Rio laughs savagely at this and nods agreement. Frangie’s attention is drawn to a group of four young GIs, all privates, all in crisp, clean army uniforms with nary a stripe on their sleeves. They are all young men and obviously in tearing high spirits.
Until they spot the three women.
One of them, a gangly youngster with a mean grin, comes over, leans on their table, and says, “Ladies. You look lovely this evening. But there seems to be a Nigra stinking up your table and—”
In less than three seconds Rio has knocked his hands away, which causes him to topple forward off-balance, grasped the back of his head, and accelerated his fall, slamming his face hard onto the table surface. Blood spurts from his nose. He yells, and Rio shifts her grip to one of his ears, which she twists viciously.
“See that ribbon on her uniform, you pimple?” Rio says, turning his head to look at Frangie. “That’s a goddamned Purple Heart. You come back tomorrow and there’ll be a goddamned Silver Star alongside it, you snot-nosed little shit.”

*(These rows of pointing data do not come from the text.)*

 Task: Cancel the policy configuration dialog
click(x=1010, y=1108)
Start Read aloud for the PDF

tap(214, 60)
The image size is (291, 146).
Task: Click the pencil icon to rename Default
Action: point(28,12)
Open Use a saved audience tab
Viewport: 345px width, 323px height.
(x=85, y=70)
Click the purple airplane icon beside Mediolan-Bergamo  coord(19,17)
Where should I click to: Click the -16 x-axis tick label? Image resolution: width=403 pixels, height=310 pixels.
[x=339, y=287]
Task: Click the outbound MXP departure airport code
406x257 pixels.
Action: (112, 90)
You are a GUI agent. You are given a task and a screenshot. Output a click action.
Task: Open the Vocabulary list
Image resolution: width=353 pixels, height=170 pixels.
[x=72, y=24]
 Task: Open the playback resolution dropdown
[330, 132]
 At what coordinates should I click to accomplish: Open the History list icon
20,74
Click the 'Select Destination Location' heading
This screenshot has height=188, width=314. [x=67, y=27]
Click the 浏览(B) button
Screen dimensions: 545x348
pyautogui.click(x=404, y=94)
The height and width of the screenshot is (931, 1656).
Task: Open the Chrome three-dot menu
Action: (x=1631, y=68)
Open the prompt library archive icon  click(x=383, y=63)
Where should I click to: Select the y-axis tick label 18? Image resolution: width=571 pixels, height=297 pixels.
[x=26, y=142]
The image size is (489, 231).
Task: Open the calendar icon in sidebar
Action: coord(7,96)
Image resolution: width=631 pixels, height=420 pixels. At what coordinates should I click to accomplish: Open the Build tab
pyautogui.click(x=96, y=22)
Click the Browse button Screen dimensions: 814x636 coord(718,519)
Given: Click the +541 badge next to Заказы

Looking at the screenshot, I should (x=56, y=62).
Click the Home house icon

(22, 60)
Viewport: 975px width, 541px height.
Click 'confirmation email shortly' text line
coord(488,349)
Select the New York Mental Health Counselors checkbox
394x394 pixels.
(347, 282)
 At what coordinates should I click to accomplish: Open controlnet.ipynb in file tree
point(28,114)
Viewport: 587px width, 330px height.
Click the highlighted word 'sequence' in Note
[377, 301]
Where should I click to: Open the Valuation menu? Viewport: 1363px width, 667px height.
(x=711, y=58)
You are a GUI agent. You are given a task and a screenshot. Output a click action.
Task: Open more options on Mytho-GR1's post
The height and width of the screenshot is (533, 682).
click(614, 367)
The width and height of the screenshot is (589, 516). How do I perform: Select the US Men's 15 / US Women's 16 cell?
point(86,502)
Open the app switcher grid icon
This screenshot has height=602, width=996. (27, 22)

The other three start forward, ready to come to the aid of their companion, but they stop upon seeing a look from Rio. Frangie thinks it’s about the same look that a doomed gazelle sees on the face of a lioness.
“He’s just a little frisky, Corporal,” one of the cleverer among them says quickly. He retrieves his bleeding friend and guides him toward the men’s restroom.
“Thanks,” Frangie says. “But it doesn’t bother me. It’s water off a duck’s back.”